Robert Duvall reaches to preach in 'The Apostle'
THE BEGINNING of director/star Robert Duvall's The Apostle whets the appetite for a gospel version of Daryl Duke's 1973 classic, Payday, which starred Rip Torn as a country singer on a downward spiral. The Apostle starts with the similarly speedy descent of a suburban Texas Pentacostal preacher, "Sonny" Dewey (Duvall), who loses wife, church and family in about 20 minutes.
Charismatic preachers are usually treated as a joke in the movies. Those who are not regular listeners probably never consider how strong their talents are.
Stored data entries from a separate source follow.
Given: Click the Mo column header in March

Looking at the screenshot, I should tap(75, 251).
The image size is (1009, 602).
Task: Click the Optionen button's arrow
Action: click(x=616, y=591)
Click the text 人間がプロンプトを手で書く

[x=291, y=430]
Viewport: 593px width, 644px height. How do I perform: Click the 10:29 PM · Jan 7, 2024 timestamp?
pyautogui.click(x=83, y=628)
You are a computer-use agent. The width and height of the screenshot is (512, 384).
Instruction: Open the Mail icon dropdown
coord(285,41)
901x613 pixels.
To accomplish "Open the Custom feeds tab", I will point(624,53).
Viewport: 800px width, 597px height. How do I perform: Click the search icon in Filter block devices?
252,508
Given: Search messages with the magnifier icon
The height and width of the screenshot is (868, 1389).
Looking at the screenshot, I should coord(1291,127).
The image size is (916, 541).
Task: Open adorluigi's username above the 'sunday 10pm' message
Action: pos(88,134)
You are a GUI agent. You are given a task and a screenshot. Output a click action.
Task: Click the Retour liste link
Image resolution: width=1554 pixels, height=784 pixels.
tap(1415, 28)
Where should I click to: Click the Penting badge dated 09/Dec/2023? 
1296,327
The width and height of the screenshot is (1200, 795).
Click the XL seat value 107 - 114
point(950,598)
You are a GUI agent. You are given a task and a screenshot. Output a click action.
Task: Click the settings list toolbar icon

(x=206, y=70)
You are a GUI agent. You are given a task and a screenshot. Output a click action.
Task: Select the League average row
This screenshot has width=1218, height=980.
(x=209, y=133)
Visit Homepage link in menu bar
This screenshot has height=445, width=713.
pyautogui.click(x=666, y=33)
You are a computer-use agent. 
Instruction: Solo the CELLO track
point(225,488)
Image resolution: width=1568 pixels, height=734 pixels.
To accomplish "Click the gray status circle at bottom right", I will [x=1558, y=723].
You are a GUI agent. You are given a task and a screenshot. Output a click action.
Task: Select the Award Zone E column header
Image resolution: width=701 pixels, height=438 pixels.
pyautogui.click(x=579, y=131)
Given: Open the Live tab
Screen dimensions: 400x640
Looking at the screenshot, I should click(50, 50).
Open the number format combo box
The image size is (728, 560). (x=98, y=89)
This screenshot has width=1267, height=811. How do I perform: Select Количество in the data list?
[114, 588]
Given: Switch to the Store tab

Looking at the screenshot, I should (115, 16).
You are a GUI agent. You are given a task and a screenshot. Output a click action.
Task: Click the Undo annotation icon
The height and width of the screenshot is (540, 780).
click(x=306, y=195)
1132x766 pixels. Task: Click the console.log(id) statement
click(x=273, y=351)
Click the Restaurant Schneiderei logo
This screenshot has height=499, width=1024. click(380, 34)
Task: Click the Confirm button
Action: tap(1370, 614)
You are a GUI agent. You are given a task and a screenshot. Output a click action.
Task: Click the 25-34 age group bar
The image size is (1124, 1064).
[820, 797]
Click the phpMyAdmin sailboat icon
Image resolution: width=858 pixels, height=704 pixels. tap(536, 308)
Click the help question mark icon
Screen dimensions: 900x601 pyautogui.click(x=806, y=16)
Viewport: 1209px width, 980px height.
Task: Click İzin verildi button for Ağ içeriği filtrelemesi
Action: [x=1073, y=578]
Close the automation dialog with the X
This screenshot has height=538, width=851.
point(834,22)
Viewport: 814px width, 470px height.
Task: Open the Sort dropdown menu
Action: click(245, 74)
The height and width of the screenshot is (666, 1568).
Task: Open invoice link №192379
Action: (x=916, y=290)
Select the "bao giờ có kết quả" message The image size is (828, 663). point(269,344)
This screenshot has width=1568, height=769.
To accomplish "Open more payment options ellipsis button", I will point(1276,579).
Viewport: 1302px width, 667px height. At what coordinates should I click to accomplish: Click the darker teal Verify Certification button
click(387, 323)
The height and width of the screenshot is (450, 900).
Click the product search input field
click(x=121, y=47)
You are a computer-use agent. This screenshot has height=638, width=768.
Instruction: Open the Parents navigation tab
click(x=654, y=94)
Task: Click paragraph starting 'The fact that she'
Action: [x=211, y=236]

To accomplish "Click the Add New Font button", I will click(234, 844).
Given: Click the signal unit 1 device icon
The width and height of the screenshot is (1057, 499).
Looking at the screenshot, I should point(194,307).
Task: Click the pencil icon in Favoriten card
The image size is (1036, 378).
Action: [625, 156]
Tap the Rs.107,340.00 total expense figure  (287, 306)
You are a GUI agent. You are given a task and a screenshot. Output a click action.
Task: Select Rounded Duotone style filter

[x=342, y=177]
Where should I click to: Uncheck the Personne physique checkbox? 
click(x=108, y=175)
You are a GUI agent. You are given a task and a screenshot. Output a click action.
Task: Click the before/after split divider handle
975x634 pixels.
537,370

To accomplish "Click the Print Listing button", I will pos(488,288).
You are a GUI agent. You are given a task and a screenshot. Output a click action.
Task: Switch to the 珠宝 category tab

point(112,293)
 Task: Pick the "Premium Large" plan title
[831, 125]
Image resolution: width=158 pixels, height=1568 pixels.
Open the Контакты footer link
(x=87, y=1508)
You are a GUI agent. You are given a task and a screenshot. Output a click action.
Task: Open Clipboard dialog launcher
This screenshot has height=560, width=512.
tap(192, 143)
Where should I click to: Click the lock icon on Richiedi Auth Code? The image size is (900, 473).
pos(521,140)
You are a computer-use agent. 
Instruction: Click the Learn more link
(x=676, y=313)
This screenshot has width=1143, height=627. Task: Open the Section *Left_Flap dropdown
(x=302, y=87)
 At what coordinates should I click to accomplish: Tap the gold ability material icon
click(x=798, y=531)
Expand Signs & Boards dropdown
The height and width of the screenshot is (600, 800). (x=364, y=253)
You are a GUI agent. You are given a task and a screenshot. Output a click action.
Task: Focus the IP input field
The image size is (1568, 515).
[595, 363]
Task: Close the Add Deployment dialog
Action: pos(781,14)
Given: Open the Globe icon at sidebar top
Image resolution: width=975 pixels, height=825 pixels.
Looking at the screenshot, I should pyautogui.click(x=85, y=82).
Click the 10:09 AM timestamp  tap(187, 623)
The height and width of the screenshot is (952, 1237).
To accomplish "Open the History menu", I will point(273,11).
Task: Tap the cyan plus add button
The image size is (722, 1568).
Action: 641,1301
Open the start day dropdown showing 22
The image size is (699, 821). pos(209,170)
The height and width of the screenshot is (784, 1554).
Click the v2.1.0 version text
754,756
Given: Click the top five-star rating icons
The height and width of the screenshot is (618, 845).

Watching the well-fed Jerry Falwell, it's easy to forget how he came up from poverty, how he must have taught himself everything he knows about psychology and salesmanship.
For The Apostle, Duvall has brought together a cast that includes some real-life evangelicals who show off how varied preaching styles can be. During the opening scenes, Duvall, who learned well, is as hypnotic as a Christian in a double bind. Early on, Duvall has a superb scene, muscling his way to a roadside wreck and persuading a half-dead accident victim to accept Jesus. Having triumphed, he drives back home with his beloved mom (recognizable by her singing voice as June Carter Cash). This is the top for Dewey, the last good moment before the trouble starts.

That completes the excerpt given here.